» **Verilen Metin**:
==============================

KöZ’ün arkasında duran komünistler 29 Ocak günü İzmir’de Özgür Yaşam Derneği’nde “Mustafa Suphi TKP’sine Bugün de Sahip Çıkmanın Anlamı” başlıklı bir söyleşi gerçekleştirdiler.
Söyleşinin başında bir yoldaşımız söz alarak bir sunum gerçekleştirdi. 28 Ocak’ta Mustafa Suphiler’in geçmişte sıklıkla muhtelif sol akımlar tarafından anıldığını, bugün bu anmaların dahi geçiştirilerek genel olarak bir takım sosyal medya mesajları ve bir takım dizelerle bu tür etkinliklerin bile ikame edildiğini ifade etti. 19 Mayıs, 29 Ekim ve 30 Ağustos gibi tarihlerde Mustafa Kemal’e övgüler düzüp artık ismi cismi resmi ile Mustafa Kemal’e açık açık sahip çıkan “sosyalistlerin” Mustafa Suphiler için anma kabilinden etkinlikleri bile giderek sembolikleştirerek gündemlerinden çıkarttıkları koşullarda KöZ’ün arkasında duran komünistlerin bu etkinliği Karadeniz’de katledilen komünistleri yad etmek veya nostaljik sebeplerle değil güncel siyasal vurgular yapmak üzere politik nedenlerle örgütlediği ifade edildi.

==============================

» **Yazılı Görev A**:
Verilen metinde geçen bütün tarihleri sıralayın.
» **Yazılı Görev B**:
Verilen metnin "Söyleşinin başında bir" sözlerinden başlayıp "örgütlediği ifade edildi." sözleri de dahil olmak üzere olan kısmını aynen yineleyin.

==============================

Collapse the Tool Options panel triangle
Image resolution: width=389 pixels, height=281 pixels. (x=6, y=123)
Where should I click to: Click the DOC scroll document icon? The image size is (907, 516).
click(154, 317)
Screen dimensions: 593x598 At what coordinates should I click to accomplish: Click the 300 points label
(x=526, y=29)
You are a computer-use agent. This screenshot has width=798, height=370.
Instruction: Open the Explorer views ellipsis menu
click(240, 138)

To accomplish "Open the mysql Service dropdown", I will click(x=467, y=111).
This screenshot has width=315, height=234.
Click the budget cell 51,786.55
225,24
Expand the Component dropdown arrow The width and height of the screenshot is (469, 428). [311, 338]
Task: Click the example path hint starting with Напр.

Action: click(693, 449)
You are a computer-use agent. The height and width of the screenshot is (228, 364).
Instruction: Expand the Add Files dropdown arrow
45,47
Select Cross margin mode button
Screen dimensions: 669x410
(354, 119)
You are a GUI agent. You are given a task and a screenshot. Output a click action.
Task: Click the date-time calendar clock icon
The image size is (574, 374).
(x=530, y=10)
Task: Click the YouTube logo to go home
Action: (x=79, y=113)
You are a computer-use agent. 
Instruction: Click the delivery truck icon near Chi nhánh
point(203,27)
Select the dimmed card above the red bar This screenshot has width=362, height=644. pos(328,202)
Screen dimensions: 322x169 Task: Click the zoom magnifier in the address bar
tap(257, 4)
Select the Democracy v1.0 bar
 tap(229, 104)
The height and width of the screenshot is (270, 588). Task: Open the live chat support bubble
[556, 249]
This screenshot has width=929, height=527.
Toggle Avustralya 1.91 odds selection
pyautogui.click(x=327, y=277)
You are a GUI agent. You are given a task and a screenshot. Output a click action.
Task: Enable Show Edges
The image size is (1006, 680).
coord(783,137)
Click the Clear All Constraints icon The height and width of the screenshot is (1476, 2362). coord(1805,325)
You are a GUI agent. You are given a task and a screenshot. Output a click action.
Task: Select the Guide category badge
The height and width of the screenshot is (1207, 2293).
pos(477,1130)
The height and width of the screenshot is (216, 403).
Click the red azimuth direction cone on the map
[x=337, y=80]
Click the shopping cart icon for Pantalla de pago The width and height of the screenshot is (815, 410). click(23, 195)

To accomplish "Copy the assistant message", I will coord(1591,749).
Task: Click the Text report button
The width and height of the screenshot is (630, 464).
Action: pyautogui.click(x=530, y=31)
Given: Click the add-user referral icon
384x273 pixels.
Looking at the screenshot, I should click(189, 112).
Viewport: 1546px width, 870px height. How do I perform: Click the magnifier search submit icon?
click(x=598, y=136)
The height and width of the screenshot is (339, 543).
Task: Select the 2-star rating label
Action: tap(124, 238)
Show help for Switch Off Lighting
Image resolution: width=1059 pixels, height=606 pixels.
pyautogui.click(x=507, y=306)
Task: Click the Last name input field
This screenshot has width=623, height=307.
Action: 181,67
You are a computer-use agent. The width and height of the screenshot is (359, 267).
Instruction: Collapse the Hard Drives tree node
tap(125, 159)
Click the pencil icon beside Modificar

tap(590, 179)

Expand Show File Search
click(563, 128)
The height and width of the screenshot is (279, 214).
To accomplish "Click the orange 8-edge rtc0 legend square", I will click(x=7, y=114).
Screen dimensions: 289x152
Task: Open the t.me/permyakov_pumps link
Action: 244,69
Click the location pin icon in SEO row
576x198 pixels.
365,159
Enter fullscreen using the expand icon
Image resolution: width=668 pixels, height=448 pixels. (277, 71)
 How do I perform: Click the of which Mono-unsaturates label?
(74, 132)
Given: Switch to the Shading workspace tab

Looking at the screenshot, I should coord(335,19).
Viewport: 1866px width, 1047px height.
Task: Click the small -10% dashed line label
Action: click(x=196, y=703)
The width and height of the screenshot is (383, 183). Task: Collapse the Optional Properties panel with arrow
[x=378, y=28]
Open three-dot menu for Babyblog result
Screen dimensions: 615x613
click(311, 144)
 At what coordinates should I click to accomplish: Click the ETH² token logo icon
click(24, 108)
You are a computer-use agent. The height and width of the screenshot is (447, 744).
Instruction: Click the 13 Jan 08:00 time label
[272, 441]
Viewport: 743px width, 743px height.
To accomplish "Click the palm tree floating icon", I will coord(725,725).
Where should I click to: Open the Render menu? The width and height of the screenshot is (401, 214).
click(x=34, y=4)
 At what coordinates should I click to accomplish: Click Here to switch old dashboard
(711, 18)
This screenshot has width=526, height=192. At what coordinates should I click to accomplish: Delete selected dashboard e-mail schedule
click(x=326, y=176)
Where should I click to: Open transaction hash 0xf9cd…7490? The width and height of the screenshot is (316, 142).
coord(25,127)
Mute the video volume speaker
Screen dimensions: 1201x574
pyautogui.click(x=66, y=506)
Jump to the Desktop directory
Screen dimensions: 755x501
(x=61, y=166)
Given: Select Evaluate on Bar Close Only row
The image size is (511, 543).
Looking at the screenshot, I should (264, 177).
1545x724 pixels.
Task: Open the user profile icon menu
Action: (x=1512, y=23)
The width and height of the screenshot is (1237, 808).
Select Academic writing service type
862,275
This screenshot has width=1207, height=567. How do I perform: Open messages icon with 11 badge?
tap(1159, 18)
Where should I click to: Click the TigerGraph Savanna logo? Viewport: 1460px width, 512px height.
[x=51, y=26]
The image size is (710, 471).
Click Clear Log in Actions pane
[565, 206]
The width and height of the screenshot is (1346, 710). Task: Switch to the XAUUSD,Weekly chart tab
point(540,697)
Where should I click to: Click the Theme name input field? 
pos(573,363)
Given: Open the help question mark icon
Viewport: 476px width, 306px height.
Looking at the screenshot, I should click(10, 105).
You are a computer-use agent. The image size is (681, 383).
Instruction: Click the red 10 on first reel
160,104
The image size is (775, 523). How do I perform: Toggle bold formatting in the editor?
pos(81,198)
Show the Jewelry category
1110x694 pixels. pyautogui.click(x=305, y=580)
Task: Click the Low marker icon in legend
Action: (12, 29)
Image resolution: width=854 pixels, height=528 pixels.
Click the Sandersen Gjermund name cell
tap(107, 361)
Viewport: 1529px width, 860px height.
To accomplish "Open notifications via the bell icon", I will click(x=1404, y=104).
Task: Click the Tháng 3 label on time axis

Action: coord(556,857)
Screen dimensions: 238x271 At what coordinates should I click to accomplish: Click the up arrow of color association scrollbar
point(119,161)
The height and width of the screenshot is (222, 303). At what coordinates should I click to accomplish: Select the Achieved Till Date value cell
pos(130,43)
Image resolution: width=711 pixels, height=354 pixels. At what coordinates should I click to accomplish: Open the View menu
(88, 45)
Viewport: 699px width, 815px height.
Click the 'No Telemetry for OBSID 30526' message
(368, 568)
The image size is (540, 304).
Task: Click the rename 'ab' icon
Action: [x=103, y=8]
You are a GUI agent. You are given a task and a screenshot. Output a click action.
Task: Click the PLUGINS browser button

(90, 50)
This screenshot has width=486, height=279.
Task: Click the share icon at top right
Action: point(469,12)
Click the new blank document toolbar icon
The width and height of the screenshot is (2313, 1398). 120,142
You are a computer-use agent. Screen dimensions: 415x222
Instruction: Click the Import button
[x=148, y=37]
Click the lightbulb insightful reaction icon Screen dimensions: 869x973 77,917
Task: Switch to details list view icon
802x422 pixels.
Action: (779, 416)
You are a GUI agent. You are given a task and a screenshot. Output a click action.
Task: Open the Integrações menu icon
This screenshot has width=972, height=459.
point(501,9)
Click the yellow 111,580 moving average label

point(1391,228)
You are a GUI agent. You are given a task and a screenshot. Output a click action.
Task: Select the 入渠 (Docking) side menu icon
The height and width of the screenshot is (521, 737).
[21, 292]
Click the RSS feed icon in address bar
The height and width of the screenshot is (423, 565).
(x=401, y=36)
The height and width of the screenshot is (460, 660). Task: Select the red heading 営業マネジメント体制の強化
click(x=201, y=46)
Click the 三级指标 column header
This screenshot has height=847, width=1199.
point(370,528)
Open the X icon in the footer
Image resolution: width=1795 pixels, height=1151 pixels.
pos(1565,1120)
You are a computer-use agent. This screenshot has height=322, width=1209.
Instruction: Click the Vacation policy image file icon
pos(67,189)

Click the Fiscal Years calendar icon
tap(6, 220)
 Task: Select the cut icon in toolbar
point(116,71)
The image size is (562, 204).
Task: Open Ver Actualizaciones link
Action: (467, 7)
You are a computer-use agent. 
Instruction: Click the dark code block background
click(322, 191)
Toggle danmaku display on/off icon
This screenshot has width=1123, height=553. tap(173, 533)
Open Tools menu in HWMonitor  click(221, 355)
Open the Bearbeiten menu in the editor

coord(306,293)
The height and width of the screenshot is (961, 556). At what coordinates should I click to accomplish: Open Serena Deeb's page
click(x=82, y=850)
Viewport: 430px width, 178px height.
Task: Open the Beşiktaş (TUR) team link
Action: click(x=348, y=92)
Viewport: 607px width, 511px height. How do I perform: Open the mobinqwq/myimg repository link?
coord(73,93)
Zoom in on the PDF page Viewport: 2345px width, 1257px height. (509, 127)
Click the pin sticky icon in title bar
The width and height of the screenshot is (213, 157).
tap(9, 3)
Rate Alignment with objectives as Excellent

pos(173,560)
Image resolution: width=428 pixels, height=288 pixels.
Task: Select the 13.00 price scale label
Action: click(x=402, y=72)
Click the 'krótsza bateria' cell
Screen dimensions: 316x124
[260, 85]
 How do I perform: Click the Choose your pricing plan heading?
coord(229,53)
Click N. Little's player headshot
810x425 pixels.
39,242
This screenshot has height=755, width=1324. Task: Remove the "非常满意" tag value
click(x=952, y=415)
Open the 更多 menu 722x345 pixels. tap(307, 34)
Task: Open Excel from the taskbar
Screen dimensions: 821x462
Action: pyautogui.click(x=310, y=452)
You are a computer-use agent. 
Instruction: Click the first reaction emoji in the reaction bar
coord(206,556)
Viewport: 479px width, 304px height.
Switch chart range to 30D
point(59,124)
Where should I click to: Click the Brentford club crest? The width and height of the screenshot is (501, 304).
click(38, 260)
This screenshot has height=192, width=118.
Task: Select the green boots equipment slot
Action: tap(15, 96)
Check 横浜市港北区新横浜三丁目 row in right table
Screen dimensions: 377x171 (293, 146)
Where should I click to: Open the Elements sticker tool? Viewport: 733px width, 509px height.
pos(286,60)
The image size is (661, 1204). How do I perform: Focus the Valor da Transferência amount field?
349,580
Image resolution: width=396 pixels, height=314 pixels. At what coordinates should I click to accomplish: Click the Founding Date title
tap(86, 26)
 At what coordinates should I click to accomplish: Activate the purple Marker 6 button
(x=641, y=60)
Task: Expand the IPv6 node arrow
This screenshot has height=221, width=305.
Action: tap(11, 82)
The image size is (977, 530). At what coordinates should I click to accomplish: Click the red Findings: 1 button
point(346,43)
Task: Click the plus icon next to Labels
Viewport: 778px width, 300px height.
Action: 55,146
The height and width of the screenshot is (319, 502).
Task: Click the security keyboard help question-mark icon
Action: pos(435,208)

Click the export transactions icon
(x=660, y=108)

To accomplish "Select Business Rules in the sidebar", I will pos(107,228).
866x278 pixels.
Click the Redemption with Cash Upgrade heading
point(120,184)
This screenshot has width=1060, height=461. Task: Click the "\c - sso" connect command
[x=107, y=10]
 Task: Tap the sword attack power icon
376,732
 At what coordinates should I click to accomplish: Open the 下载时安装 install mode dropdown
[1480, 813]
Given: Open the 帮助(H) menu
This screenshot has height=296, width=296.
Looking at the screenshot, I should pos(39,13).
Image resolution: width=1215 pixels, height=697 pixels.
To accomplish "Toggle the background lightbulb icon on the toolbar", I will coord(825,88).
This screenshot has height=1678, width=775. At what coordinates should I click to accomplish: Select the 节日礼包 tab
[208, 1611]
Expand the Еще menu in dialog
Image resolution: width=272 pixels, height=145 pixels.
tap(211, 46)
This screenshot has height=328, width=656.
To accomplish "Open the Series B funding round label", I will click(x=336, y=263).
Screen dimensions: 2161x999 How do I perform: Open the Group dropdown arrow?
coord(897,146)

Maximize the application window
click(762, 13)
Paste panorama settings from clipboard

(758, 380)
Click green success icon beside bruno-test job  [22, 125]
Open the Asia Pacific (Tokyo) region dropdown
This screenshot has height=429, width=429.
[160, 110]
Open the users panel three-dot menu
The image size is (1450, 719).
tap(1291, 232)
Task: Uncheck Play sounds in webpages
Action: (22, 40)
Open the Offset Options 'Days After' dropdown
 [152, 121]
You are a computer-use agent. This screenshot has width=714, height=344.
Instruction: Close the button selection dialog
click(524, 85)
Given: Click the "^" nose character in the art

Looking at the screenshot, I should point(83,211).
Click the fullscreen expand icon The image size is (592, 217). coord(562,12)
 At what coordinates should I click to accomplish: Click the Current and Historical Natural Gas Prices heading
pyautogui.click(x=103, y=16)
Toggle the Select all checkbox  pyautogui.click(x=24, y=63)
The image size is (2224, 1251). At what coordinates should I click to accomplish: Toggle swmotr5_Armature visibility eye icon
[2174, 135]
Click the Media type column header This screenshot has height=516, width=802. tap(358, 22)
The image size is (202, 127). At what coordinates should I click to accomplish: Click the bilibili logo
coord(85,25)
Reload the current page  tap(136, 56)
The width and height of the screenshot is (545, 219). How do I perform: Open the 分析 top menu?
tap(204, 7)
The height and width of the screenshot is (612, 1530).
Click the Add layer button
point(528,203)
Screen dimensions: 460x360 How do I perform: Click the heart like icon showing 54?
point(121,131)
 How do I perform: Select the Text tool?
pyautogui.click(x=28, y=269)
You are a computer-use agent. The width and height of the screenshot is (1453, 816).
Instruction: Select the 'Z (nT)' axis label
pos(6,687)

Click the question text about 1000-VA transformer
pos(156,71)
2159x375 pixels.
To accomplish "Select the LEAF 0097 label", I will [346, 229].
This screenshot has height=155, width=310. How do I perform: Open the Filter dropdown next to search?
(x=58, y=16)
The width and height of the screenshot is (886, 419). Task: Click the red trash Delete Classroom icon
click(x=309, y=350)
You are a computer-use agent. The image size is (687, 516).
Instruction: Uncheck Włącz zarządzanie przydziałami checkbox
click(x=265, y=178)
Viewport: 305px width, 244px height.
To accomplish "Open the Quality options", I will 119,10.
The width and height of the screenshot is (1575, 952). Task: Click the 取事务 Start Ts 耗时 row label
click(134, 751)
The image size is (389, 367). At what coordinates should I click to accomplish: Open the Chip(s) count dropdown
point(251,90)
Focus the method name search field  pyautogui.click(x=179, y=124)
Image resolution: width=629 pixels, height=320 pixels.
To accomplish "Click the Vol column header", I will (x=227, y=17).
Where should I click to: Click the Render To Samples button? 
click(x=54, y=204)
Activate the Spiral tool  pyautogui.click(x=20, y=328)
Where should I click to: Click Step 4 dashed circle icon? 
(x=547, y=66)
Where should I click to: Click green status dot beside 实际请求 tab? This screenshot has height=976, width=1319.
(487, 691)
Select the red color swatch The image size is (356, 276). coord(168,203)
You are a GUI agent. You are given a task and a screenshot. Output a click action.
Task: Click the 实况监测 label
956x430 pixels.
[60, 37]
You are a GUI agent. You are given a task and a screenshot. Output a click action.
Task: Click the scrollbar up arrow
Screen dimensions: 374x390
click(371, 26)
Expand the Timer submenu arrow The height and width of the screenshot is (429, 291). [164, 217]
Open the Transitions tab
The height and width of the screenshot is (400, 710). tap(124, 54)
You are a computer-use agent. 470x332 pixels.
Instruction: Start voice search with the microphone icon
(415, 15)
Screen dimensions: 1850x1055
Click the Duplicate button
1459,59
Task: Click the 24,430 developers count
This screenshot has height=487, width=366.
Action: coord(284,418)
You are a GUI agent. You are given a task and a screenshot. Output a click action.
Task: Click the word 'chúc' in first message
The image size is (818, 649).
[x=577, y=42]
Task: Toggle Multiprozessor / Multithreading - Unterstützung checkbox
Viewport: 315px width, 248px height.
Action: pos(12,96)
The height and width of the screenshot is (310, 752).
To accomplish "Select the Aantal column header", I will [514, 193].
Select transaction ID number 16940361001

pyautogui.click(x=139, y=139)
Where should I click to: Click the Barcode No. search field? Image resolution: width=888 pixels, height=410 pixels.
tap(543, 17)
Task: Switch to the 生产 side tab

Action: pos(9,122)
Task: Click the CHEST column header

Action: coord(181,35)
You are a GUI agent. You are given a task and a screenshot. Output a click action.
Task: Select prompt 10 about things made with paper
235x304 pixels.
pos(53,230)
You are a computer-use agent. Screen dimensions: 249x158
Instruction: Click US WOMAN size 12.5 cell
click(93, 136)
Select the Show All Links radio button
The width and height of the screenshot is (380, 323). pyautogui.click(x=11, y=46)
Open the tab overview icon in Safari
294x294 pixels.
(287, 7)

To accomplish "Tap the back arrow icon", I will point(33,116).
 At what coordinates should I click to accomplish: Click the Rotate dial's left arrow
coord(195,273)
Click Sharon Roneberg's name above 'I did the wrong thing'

==============================

» **Çözüm A**:
29 Ocak
28 Ocak
19 Mayıs
29 Ekim
30 Ağustos

» **Çözüm B**:
Söyleşinin başında bir yoldaşımız söz alarak bir sunum gerçekleştirdi. 28 Ocak’ta Mustafa Suphiler’in geçmişte sıklıkla muhtelif sol akımlar tarafından anıldığını, bugün bu anmaların dahi geçiştirilerek genel olarak bir takım sosyal medya mesajları ve bir takım dizelerle bu tür etkinliklerin bile ikame edildiğini ifade etti. 19 Mayıs, 29 Ekim ve 30 Ağustos gibi tarihlerde Mustafa Kemal’e övgüler düzüp artık ismi cismi resmi ile Mustafa Kemal’e açık açık sahip çıkan “sosyalistlerin” Mustafa Suphiler için anma kabilinden etkinlikleri bile giderek sembolikleştirerek gündemlerinden çıkarttıkları koşullarda KöZ’ün arkasında duran komünistlerin bu etkinliği Karadeniz’de katledilen komünistleri yad etmek veya nostaljik sebeplerle değil güncel siyasal vurgular yapmak üzere politik nedenlerle örgütlediği ifade edildi.